- [WHAT NEEDS TO BE DONE]: Because the lines must stay identical, write out the data without changing anything.

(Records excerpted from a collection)

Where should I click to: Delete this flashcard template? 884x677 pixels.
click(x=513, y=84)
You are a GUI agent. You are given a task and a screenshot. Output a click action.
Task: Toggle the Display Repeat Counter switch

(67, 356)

- [RESULT OF THIS TASK]:
Where should I click to: Delete this flashcard template? 884x677 pixels.
click(x=513, y=84)
You are a GUI agent. You are given a task and a screenshot. Output a click action.
Task: Toggle the Display Repeat Counter switch

(67, 356)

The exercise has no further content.